Выбрать главу

– Он попросил меня сопровождать его на Сэди Хокинс в его школе, – продолжил Курт, делая вид, что не заметил злости в его голосе и тыкая наугад в клавиши пианино.

– На Сэди приглашают дамы, так что не нахожу ничего странного в этом. Что мне кажется абсурдным, так это тот факт, что есть ещё школы, которые устраивают подобную херню. Это общественная школа, верно? – спросил вдруг Себастиан, искренне обеспокоенный другим аспектом жизни Курта.

– Да, но Чендлер говорит, что это не составит проблемы.

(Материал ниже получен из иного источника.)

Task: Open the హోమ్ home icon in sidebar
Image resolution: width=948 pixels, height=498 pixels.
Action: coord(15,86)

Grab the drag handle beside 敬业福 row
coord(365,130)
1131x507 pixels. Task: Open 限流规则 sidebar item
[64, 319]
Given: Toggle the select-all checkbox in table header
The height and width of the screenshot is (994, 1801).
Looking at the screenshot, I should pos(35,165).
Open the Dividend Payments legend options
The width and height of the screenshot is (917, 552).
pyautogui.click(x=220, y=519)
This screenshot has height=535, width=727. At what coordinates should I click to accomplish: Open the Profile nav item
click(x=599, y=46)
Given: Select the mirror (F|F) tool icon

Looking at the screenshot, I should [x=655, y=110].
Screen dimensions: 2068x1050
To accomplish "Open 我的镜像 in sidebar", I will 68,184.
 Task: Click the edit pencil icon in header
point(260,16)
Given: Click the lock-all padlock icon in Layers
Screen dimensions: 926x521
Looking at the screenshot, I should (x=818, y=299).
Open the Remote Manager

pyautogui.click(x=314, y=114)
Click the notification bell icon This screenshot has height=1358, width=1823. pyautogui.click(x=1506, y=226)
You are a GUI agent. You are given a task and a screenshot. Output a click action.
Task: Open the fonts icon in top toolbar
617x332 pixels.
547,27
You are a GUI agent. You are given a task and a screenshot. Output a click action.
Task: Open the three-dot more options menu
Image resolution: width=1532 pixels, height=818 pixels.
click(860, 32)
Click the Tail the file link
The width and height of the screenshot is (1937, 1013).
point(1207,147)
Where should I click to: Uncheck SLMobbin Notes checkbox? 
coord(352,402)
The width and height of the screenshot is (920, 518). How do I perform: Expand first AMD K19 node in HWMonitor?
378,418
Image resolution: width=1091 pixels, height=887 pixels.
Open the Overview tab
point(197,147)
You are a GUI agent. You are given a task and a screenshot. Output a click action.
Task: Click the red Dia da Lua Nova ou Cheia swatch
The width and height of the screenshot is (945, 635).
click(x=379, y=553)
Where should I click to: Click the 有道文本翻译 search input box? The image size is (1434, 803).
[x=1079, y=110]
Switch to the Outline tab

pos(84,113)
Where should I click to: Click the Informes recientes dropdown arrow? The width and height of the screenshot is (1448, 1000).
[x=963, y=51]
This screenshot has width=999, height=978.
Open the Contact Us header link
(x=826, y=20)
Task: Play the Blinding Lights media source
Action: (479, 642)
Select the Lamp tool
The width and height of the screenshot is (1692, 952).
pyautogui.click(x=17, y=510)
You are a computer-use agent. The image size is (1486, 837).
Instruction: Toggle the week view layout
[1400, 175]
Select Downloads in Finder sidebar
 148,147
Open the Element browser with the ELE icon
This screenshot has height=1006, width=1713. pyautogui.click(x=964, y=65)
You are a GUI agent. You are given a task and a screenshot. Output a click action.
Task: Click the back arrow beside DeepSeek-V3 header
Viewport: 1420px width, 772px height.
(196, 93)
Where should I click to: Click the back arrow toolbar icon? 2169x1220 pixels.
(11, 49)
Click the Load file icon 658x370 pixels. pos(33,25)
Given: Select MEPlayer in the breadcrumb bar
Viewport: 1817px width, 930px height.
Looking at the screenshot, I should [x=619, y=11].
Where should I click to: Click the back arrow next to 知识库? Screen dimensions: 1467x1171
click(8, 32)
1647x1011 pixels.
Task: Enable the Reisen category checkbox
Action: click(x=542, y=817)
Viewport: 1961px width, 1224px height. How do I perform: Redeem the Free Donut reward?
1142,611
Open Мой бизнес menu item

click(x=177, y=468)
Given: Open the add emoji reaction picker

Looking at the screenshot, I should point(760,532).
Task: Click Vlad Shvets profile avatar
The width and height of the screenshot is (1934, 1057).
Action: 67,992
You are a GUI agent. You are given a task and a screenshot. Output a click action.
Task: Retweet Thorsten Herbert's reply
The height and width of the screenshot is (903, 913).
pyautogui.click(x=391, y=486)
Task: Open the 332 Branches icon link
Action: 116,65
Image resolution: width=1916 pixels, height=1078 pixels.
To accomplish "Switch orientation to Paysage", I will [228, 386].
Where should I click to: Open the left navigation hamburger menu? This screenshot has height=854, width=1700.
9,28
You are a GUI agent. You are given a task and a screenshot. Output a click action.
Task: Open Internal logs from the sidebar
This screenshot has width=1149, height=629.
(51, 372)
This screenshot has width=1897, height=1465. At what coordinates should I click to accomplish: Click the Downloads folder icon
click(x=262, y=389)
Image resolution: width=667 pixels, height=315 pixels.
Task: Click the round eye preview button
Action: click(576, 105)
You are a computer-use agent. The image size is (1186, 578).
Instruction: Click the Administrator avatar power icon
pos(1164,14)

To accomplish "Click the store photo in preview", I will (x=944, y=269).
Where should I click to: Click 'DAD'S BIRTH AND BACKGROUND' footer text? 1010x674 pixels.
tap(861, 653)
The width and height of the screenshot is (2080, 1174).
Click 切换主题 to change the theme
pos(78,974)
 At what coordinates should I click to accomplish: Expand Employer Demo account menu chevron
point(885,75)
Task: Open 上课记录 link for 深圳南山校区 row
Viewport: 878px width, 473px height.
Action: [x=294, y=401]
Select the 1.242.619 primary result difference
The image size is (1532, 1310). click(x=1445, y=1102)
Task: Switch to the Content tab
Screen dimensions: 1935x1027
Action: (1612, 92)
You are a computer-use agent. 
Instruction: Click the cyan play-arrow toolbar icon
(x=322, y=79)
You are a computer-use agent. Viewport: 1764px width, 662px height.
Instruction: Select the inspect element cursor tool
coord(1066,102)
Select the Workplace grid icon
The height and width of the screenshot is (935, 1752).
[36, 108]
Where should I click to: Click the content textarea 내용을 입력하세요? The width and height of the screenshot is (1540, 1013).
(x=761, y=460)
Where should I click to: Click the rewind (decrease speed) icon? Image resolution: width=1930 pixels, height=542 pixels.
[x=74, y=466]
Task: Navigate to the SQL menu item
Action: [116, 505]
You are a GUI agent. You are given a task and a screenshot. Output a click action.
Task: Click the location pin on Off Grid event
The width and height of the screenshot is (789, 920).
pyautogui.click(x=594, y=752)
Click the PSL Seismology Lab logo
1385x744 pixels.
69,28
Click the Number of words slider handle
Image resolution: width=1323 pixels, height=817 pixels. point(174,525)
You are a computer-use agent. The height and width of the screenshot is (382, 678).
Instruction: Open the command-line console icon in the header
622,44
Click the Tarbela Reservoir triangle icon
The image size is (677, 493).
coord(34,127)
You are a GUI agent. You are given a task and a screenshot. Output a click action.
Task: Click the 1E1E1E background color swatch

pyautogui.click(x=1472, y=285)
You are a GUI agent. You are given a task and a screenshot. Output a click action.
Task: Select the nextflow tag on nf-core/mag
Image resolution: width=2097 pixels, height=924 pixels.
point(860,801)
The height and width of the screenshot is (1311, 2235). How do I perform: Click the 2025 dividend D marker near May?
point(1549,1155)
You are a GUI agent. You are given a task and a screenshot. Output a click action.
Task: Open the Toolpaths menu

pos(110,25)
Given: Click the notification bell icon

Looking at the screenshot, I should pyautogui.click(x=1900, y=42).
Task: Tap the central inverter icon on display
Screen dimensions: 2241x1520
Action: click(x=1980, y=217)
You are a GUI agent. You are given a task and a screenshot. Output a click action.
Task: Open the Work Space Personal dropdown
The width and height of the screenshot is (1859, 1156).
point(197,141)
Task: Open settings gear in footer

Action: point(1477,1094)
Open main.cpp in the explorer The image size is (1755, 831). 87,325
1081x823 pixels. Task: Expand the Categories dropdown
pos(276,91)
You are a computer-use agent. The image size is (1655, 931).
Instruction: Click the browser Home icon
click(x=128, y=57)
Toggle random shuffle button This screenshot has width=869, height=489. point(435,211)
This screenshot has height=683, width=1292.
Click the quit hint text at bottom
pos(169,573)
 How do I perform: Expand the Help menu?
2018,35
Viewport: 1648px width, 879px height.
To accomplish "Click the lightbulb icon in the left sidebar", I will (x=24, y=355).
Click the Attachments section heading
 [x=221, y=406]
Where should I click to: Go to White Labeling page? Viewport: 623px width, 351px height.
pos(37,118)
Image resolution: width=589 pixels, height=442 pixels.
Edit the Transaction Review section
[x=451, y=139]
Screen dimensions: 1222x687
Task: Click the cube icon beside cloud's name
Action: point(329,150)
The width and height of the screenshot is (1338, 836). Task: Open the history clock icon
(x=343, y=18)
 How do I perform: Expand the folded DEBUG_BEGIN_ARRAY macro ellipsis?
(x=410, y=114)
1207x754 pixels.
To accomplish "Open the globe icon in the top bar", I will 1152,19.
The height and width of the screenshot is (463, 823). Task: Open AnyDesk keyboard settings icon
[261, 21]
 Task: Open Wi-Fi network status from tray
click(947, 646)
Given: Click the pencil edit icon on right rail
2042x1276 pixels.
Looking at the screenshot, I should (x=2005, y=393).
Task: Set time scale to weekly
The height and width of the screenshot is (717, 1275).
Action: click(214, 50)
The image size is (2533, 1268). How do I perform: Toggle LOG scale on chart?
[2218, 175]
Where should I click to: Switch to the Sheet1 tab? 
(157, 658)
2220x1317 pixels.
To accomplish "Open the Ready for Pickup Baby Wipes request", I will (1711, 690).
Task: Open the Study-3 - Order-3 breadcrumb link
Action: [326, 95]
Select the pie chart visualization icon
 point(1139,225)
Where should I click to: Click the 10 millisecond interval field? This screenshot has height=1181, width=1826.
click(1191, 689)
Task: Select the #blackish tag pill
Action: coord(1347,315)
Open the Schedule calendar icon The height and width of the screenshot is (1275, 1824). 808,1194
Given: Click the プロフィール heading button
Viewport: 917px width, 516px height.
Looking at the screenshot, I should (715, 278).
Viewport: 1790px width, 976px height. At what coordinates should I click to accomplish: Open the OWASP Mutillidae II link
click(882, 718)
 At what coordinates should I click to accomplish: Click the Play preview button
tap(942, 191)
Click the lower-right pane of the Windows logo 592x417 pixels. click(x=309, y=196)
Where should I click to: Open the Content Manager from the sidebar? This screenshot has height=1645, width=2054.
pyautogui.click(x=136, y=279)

В его школе политика нулевой терпимости к любым проявлениям насилия, как и здесь, – ответил Хаммел, понимая, к чему был тот вопрос. – Я согласился. Мне идея кажется милой. Это будет в следующую субботу. Ты не против?

Ещё как против! На ту субботу он уже забронировал небольшой домик в горах для них двоих. И окей, Себастиан не предупредил Курта, но только потому, что намеревался сделать ему сюрприз.

Это была бы своеобразная годовщина для них.

В ту субботу исполнялось ровно пять месяцев с тех пор, когда они начали трахаться как ёжики на каждой доступной горизонтальной поверхности.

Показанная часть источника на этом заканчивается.